11 Most Influential Women in the San Francisco Art World


This is a woman's world.

Well, maybe not yet. But if the pussy-hat-wearers and #metoo whistleblowers and #timesup advocates and Hollywood starlets and badass female chefs have anything to say about it (and you know they do!), it will be soon. But did you know that the art world is already at the cutting edge?

According to a study by The National Center for Arts Research, women are already conquering the art world. Ladies have leading roles at 48 percent of American museums, and 54 percent of our small and midsize galleries are female-owned. In fact, some of the country's most prestigious art institutions are directed by women—including Lisa Phillips, of New Museum in New York; Anne Pasternak, of Brooklyn Museum, and Martha Tedeschi, of Harvard Art Museums—who pioneer innovative new programs and promote up-and-coming artists and burgeoning communities.

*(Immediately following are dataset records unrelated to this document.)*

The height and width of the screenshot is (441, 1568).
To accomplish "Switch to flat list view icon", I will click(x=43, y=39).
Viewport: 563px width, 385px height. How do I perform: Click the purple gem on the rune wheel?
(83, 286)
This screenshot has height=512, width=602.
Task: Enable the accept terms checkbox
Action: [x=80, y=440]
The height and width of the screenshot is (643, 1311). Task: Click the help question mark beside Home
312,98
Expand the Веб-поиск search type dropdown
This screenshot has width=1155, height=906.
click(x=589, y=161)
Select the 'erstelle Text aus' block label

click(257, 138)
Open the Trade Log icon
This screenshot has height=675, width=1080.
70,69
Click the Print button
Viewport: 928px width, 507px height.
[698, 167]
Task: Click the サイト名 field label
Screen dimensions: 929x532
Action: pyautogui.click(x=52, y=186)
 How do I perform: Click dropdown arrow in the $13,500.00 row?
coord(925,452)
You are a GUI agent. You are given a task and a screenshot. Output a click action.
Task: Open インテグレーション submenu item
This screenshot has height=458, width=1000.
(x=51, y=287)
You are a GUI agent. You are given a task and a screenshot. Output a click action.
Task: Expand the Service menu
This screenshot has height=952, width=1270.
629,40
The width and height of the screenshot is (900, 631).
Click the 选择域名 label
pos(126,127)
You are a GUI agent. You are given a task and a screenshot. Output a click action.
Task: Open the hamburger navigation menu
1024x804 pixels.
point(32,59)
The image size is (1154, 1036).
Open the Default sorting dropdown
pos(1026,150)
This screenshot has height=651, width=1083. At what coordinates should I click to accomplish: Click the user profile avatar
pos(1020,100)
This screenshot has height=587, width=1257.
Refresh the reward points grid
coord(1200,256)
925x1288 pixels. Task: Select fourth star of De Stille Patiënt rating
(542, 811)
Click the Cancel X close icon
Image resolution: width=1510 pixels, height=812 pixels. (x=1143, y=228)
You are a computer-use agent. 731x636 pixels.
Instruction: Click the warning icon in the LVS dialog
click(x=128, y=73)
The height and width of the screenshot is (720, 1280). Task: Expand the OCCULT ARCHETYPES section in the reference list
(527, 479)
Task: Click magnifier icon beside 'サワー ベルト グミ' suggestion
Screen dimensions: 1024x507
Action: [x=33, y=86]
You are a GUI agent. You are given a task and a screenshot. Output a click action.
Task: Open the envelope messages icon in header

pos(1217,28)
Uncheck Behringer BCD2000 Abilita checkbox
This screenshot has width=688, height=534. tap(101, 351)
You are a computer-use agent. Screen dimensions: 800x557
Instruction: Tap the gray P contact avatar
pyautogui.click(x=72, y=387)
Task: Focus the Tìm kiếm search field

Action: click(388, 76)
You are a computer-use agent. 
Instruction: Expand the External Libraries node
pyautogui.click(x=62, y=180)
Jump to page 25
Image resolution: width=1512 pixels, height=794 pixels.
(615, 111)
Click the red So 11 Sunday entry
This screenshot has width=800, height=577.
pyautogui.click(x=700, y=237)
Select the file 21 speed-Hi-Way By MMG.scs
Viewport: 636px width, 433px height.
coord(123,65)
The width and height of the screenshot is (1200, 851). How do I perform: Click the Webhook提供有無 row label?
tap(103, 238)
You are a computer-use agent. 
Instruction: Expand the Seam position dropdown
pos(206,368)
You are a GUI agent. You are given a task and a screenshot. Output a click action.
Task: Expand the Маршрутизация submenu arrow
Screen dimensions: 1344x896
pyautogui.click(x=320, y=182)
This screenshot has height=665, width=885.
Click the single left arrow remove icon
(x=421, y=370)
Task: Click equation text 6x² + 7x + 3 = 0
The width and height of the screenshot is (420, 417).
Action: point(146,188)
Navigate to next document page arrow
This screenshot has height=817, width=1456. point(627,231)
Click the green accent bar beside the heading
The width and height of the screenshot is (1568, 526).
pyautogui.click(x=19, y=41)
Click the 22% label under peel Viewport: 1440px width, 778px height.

The Bay Area, unsurprisingly, is in step with this revolution, with fearless women of power at every major museum and dominating our gallery scene. Meet the local ladies who are changing the rules and shaping a supportive environment to bolster both local artists and our city's reputation as an international leader in art.

(Steven Brandsetter, Courtesy of Gallery Wendi Norris)

Wendi Norris, founder of Gallery Wendi Norris

Her motivation. "I have always loved to provide indelible experiences that connect people and ideas. As a gallerist, I am able to amplify my artists' visions via gallery exhibitions, museum shows, biennials, art fairs, publications and public art projects—each of which offer exciting and distinctive opportunities to learn, explore and engage."

Works in progress. "I recently announced that Gallery Wendi Norris is pioneering a new gallery model by presenting exhibitions where it makes most sense for the artist and the specific body of work, taking advantage of underutilized space throughout the globe and creating opportunities where there is institutional, market and critical support. For example, in January I opened my first offsite exhibition for Cuban artist María Magdalena Campos-Pons, in a 6,000-square-foot former military training facility in the Presidio. In February, I presented a solo exhibition for Julio César Morales in Guadalajara's Torre Cube, an audacious inverted pyramid. Much of my time in 2018 will be spent supporting my 18 represented artists and artist estates in nearly 40 museum exhibitions and biennials ranging from the Reina Sofia, Louisiana Museum and Berlin Biennial in Europe to the Museum of Modern Art in Mexico, the Contemporary Arts Center in Cincinnati and the Prospect.4 Triennial in the Americas."

The Bay Area can do better. "The city should launch a three-pronged strategy that, one, rebrands itself as an inclusive arts city (not just a place for tech, food and wine); two, builds private-public partnerships to re-invest the riches that flow through the city and foster a more culturally rich place to live (the 1 percent arts requirement is an example of just one such program); three, address meaningful affordable housing reform so that artists can actually live and work here."